Une décision stratégique annoncée malgré les inquiétudes régionales
Le 14 novembre 2025, le vice-Premier ministre biélorusse Viktar Karankevitch a déclaré que le régime d’Alyaksandr Loukachenko avait décidé de construire un troisième réacteur à la centrale nucléaire d’Ostrovets, située à seulement 15 km de la frontière lituanienne et à 40 km de Vilnius. L’annonce, relayée par l’agence d’État, souligne également le lancement d’études préliminaires dans la région de Mahiliou, où d’éventuels sites pourraient être développés si la demande énergétique du pays augmentait.
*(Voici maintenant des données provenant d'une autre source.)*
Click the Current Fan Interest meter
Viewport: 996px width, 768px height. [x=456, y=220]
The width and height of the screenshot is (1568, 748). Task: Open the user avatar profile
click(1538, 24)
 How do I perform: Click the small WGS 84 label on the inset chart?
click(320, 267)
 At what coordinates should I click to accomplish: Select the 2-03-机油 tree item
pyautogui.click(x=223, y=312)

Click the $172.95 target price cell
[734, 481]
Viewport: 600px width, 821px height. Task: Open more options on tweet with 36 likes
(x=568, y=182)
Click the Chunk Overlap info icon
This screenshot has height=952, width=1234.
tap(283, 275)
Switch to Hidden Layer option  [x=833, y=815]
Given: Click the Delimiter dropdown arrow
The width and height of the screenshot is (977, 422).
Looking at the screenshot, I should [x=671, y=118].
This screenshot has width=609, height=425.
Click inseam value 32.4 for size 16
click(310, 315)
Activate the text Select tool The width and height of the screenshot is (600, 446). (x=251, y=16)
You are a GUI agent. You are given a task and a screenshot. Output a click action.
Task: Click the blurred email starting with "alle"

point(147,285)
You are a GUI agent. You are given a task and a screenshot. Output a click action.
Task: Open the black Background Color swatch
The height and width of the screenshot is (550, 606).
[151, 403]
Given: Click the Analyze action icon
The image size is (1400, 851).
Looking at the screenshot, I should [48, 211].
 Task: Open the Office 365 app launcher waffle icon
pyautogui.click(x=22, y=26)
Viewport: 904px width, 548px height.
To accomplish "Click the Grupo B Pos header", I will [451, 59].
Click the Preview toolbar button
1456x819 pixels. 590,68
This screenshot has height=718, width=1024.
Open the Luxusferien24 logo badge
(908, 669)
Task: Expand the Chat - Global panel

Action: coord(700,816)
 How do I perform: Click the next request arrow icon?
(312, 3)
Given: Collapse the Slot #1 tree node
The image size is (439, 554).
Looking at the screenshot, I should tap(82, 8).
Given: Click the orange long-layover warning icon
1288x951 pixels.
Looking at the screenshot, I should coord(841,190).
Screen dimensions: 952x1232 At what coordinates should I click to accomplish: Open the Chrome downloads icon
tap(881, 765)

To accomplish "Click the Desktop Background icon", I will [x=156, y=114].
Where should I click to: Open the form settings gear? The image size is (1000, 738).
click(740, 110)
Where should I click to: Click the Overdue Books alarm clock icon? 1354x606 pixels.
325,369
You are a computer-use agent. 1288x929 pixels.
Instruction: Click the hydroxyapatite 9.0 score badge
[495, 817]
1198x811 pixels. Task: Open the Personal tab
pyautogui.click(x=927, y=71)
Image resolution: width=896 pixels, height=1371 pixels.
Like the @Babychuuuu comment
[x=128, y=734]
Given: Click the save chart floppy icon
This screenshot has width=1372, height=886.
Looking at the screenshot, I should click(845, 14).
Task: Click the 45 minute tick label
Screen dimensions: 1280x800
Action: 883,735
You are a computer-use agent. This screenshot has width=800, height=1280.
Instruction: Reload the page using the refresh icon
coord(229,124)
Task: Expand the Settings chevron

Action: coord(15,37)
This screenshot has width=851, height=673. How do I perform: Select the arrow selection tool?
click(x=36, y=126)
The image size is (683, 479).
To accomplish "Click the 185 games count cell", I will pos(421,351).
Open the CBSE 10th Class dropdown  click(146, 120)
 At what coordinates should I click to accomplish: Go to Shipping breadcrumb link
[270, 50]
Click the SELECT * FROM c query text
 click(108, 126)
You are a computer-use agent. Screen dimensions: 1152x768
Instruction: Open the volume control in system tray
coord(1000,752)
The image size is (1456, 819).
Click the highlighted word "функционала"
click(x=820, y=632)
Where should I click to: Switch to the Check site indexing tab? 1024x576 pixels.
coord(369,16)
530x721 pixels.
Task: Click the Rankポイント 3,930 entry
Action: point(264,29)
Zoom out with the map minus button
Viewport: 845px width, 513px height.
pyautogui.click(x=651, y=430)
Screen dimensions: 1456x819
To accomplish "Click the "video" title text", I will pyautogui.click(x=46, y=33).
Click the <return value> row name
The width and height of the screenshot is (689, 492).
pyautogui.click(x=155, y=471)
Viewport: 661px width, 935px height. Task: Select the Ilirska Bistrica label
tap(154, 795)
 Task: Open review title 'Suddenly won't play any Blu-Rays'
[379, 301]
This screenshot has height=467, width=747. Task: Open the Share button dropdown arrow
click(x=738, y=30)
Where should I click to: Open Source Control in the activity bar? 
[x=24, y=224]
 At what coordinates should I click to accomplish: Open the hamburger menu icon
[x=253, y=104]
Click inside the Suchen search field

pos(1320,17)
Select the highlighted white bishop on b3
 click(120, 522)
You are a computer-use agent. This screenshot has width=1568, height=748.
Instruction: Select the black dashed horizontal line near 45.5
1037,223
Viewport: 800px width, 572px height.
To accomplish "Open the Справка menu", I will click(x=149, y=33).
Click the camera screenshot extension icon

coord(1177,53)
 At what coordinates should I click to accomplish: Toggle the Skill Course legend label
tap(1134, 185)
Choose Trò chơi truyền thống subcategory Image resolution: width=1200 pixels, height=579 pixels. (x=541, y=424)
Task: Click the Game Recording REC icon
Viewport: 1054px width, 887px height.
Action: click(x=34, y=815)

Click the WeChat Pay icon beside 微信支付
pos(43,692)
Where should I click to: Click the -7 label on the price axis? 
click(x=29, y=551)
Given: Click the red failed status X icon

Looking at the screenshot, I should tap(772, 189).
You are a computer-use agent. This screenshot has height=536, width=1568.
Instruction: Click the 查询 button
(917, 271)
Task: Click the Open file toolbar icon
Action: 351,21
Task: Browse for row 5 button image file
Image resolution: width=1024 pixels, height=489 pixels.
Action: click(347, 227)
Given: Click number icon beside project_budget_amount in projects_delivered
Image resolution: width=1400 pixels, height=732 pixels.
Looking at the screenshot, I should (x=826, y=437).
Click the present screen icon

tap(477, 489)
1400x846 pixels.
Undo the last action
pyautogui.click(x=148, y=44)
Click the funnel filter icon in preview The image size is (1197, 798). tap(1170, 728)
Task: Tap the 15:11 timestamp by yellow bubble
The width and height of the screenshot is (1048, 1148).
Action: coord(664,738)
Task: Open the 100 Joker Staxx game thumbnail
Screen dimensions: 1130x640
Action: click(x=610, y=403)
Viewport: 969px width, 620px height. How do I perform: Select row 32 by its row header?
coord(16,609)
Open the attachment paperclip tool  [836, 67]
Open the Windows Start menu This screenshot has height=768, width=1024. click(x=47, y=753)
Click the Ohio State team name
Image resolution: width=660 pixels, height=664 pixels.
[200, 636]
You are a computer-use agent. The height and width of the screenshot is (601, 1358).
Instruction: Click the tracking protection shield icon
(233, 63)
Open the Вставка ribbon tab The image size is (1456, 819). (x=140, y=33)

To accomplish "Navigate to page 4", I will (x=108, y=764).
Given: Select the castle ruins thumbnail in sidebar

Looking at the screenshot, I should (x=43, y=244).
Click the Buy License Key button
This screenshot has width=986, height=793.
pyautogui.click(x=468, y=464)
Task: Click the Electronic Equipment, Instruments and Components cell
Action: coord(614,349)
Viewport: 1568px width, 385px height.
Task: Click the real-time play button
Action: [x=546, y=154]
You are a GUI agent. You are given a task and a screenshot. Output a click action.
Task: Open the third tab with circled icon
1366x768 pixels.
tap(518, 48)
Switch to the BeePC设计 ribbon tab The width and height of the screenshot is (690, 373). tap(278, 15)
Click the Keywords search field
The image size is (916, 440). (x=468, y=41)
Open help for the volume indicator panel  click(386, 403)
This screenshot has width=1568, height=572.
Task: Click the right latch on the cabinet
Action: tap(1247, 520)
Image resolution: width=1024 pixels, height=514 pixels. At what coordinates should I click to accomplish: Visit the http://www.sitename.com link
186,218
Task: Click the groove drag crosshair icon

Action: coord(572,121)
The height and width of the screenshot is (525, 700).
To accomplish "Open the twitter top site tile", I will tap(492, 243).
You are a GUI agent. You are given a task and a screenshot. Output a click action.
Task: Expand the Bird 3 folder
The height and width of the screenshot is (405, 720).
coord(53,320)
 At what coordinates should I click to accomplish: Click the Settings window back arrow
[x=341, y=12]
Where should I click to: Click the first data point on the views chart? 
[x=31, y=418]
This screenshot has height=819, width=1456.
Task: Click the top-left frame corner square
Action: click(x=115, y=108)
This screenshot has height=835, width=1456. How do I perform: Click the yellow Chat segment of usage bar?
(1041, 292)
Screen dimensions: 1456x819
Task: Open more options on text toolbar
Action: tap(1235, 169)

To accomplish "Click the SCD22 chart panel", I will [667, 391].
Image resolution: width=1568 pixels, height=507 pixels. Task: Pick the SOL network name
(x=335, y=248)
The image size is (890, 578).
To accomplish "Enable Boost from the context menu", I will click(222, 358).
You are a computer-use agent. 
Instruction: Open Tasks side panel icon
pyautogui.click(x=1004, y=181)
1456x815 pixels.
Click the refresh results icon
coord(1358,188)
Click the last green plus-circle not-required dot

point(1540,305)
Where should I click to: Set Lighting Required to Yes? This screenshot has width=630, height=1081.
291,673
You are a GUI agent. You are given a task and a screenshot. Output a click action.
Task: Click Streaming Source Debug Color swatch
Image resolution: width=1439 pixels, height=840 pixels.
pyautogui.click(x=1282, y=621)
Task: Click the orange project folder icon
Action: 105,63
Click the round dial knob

La centrale, construite par le conglomérat russe Rosatom dans le cadre d’un crédit accordé à Minsk, reste au cœur d’une controverse persistante en Europe depuis sa mise en service. Cette décision intervient alors que les voisins baltes maintiennent leur boycott de l’électricité en provenance d’Ostrovets en raison des risques de sécurité.
Une centrale marquée par les incidents et une défiance croissante des voisins
Depuis l’ouverture du premier réacteur en 2020 et l’intégration du second au réseau en 2023, la centrale d’Ostrovets a déjà connu plusieurs incidents notables. En juillet 2025, le deuxième réacteur a été arrêté après un signal indiquant une anomalie dans le système de refroidissement de la partie non nucléaire, ravivant les préoccupations exprimées par les capitales régionales. Le ministère de l’Énergie biélorusse avait présenté l’épisode comme « routinier », mais les pays baltes y ont vu une nouvelle illustration des failles de sécurité. Vilnius accuse régulièrement Minsk de dissimuler des dysfonctionnements et de ne pas respecter les normes internationales, allant jusqu’à organiser à plusieurs reprises des exercices de protection civile face au risque d’un accident majeur dans une installation située si près de son territoire.
Surveillance internationale limitée et enjeux géopolitiques
L’AIEA mène des inspections périodiques à Ostrovets, mais la transparence du site reste sujette à caution. Certains experts estiment que la centrale constitue un instrument potentiel de pression géopolitique de la part de Minsk et de Moscou, notamment dans un contexte où la sécurité énergétique des pays baltes et d’Europe de l’Est demeure un enjeu stratégique. Les risques transfrontaliers en cas d’accident sont constamment soulignés par la Lituanie, qui appelle l’UE et l’AIEA à assurer une surveillance continue et propose la mise en place d’un centre régional de crise afin de coordonner les réponses en cas d’urgence radiologique. Une catastrophe toucherait non seulement la Biélorussie, mais aussi la Lituanie, la Lettonie, la Pologne ou l’Ukraine, selon les conditions météorologiques.
Un projet opaque construit dans la dépendance envers Moscou
Les deux premiers réacteurs ont été érigés dans un climat de forte opacité et de dépendance politique du régime biélorusse envers la Russie. Des enquêtes ont mis en lumière des problèmes techniques durant l’installation des réacteurs de type VVER-1200, le même modèle prévu pour le troisième bloc. Minsk cherche à affirmer sa capacité à mener des projets industriels d’envergure malgré l’isolement international, mais la portée économique de cette stratégie reste limitée : les pays baltes refusant d’acheter de l’électricité produite à Ostrovets, la Biélorussie ne peut pratiquement exporter ses excédents que vers la Russie. La construction d’un nouveau réacteur s’inscrit ainsi dans la continuité d’une coopération énergétique asymétrique, renforçant encore la dépendance structurelle de Minsk vis-à-vis de Moscou.
Répercussions régionales et inquiétudes persistantes
La poursuite du programme nucléaire biélorusse malgré l’opposition de ses voisins alimente les tensions dans une région déjà fragilisée par l’environnement géopolitique. Pour la Lituanie, l’extension de la centrale représente un risque direct pour la population et l’environnement ; pour l’UE, un défi supplémentaire en matière de sécurité nucléaire à ses frontières orientales. Dans un contexte marqué par l’agressivité russe et les inquiétudes liées à la sécurité énergétique, la décision de Minsk apparaît comme un signal politique autant qu’un choix technologique, renforçant les préoccupations sur la fiabilité du régime et sur l’impact potentiel d’un accident dans l’une des zones les plus sensibles du continent.